住在二楼的工友刘某、朱某等人曾作为证人向法庭作证。但几名证人并没有作证听到罗梅喊“救命”的声音。他们陈述的事实是,从田仁信和张平开始打斗后,才听到了三楼的喊声。
但妻子喊救命的声音,田仁信听到了。据田仁信自首后在警方的供述,当天零时左右,他返回宿舍,在屋子外面听到妻子喊“救命、救命、不要、不要”,他从窗户爬进屋子,看到妻子仰躺在床上,张平压在罗梅的身上,罗梅还在反抗。张平看到田仁信进屋后,就从床上下来,并有提裤子的动作。
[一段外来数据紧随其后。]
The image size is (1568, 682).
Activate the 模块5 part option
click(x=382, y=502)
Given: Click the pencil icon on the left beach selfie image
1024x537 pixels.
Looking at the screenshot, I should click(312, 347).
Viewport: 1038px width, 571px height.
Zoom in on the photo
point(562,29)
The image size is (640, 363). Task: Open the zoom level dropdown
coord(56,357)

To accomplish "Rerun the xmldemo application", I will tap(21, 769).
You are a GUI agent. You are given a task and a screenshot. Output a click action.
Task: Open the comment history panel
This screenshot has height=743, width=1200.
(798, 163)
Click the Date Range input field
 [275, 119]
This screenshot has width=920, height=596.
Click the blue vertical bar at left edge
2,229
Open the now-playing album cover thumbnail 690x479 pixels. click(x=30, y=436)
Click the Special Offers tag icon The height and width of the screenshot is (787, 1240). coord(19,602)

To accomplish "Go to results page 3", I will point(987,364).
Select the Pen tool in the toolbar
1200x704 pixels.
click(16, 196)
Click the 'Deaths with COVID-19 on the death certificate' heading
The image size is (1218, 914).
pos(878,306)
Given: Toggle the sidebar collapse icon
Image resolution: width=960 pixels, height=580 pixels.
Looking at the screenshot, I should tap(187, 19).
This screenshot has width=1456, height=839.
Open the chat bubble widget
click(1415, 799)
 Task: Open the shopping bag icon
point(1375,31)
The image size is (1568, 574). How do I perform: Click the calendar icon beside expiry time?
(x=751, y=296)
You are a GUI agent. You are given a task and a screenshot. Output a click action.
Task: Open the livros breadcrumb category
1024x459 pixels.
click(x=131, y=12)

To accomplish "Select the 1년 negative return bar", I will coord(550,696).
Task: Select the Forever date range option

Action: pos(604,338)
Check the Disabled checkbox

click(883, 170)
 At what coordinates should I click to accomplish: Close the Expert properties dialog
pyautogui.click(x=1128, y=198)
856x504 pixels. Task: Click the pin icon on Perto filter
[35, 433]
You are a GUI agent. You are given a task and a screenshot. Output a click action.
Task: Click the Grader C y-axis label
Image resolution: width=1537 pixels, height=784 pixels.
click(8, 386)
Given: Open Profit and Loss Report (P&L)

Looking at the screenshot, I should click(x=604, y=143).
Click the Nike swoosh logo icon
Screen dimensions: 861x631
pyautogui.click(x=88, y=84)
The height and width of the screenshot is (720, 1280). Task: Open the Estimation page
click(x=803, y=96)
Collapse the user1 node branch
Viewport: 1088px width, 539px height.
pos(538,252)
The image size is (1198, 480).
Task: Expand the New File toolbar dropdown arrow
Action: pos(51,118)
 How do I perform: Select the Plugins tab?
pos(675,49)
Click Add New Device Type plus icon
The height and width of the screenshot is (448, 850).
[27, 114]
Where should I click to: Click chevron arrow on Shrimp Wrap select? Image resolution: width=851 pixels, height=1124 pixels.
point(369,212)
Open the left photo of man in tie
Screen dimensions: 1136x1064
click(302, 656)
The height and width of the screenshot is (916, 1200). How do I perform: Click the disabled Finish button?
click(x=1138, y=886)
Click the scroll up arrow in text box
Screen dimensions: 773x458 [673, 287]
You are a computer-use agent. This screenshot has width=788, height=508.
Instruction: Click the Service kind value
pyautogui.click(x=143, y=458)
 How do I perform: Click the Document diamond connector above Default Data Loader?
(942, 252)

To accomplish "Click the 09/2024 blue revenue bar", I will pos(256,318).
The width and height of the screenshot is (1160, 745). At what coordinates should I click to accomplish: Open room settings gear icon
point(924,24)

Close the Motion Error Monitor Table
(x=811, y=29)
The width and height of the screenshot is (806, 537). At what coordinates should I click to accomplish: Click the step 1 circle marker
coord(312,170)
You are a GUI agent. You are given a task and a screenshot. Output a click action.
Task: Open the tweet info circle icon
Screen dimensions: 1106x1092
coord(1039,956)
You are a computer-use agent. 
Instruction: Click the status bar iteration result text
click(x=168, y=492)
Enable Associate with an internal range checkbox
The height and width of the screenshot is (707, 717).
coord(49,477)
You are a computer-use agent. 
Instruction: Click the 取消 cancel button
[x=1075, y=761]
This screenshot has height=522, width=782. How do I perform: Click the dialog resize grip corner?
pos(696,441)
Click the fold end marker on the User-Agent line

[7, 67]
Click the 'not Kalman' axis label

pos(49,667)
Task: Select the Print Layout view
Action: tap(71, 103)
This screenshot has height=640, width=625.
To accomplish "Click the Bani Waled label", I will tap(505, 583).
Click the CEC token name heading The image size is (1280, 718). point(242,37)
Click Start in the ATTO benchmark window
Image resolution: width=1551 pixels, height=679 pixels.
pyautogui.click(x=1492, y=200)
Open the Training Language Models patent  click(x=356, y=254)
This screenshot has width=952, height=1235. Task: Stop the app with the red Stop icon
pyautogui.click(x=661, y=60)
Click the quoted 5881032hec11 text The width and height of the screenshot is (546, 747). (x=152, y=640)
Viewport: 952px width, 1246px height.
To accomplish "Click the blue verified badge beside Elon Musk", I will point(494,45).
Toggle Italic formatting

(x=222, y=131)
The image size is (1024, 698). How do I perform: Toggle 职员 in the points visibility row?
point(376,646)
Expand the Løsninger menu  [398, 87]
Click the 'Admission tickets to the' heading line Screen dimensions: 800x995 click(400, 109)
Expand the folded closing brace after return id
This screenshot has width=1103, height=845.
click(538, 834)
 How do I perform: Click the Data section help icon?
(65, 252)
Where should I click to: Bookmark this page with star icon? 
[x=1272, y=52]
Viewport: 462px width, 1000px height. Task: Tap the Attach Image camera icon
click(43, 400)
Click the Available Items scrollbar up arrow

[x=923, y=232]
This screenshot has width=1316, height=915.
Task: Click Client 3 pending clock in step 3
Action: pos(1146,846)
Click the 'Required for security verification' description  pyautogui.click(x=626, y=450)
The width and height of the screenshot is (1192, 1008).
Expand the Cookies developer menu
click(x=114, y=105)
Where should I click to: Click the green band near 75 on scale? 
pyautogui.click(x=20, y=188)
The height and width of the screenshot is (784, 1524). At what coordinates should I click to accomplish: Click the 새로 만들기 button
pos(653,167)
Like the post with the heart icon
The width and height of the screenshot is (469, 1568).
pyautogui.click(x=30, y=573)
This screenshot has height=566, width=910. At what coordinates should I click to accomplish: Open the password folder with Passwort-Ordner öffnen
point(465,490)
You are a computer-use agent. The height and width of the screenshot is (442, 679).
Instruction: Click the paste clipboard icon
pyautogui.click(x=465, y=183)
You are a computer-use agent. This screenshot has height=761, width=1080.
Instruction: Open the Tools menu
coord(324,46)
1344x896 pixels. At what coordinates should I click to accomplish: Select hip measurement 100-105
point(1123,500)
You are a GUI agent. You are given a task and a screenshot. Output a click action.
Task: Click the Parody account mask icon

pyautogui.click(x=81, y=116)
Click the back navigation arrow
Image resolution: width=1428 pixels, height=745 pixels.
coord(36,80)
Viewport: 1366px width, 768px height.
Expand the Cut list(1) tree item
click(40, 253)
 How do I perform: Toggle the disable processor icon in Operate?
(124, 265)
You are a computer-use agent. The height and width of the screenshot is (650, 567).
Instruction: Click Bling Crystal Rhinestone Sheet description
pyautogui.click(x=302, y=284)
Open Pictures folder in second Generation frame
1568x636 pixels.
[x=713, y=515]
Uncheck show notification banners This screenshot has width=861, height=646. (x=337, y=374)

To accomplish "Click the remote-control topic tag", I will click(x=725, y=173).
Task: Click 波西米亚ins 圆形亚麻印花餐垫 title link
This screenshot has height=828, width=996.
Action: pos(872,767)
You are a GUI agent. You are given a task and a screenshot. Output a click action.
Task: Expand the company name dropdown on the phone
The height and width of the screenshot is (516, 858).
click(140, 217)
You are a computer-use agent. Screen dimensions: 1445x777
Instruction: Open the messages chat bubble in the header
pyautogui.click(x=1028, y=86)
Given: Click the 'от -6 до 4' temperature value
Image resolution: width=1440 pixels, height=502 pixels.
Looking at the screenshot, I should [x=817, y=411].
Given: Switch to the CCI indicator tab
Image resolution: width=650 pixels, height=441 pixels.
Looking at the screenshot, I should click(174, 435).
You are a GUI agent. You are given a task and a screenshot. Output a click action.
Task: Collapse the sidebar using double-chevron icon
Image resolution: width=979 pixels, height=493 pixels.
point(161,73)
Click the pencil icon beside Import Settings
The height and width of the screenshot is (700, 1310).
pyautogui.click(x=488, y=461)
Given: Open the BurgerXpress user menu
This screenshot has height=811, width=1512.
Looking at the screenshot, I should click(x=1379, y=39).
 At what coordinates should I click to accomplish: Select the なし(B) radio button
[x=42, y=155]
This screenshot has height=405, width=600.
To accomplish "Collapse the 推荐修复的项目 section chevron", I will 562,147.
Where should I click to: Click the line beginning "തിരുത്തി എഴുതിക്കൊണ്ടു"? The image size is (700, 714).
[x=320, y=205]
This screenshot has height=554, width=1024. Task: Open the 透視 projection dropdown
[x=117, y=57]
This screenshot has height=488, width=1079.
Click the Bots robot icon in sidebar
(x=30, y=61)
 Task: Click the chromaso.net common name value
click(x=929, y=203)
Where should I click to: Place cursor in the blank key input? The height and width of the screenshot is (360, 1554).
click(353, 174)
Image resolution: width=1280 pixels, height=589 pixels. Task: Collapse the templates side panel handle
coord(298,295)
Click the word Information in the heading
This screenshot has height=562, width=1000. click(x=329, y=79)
罗梅回忆,当时田仁信问罗梅:“是你自己愿意的,还是被强迫的?”罗梅一边哭一边回答“被强迫的。”田仁信气愤当头,和张平扭打在一起。
罗梅是现场的唯一目击者,她告诉记者,是张平先拿出菜刀的。“因为我老公个子矮小,打不过张平。老公就捡起一个白酒瓶子砸张平。张平拿来一把菜刀,朝我老公挥。”
罗梅说,田仁信拿白酒瓶子砸中张平的头部,刀从张平手中掉到地上,田仁信捡起刀,朝张平身上砍。“他当时可能失去理智,挥刀乱砍,我喊他,‘不要打了’。张平倒在地上,说,‘这样打,不得行’。”
温州中院的判决书称,案发当晚12时许,住在二楼的工友刘某被三楼的吵架声吵醒,听到楼上田仁信说“太欺负人了”的话,后听到张平呼喊救命,听到三楼有人从楼梯往下跑的声音。工友朱某也作证称隐约听到张平喊“你饶了我吧。”
罗梅说,张平倒在地上不能动,脖子上被砍了一个很大的口子,地上有一摊血,她不确定张平是否已经死了,她和老公很害怕,就逃走了。
判决书显示,据法医鉴定,张平遭锐器多次砍击,头部、颈部、上肢等部位有20余刀痕,致使右颈总动脉、颈内静脉断裂,由此引起大出血而死亡。
逃亡
大山里带着两个娃东躲西藏
有一年过年,她身上只有5块钱,两个孩子哭着喊饿,她只得下山去买了两包方便面给孩子吃,她和丈夫饿着肚子熬到新年。
罗梅回忆,她和丈夫逃走时,慌乱中没有带任何东西,身上仅有300块钱。
罗梅记得那晚天气寒冷,借着微弱的月光,他们逃到了山里。
罗梅并不了解确切的地理位置和地名。她只记得,逃亡的日子,就是从一座山逃到另一座山,靠给人种蔬菜打工讨口饭吃。
大多数时候,他们住在用塑料布临时搭的棚子里,一个月下一次山,买生活必需品。“听到警车响,就以为是来抓我们的,怕得要死。”
罗梅说,逃亡中,她常常想家中的两个女儿。她离家时,大女儿6岁,二女儿3岁。
在逃亡的第二年,三女儿娜娜出生在蔬菜棚子里。不敢去医院,也没有钱去医院,罗梅自己用剪刀剪断脐带。逃亡的第三年,最小的儿子东东也是如此出生在蔬菜棚里。
罗梅记得,有一年过年,她身上只有5块钱,两个孩子哭着喊饿,她只得下山去买了两包方便面给孩子吃,她和丈夫饿着肚子熬到新年。
生活的困顿对罗梅来说还不是最苦的,那晚的事情后,田仁信总是沉默着,很少和她讲话。有时候田仁信一个人喝闷酒,喝着喝着他会怪罗梅:“都是因为你,发生了那种事,有家回不得。”罗梅哭着说:“我是受害者,我也不想。”夫妻俩便沉默不再说话。
罗梅说,这样的日子过麻木了,有时候她会想,还不如被抓住了,逃亡的生活就可以结束了。
2014年,娜娜6岁,东东5岁了,姐弟俩没有其他同伴,没有读书,两个人在山里玩泥巴,捉小昆虫,像野孩子一样生活。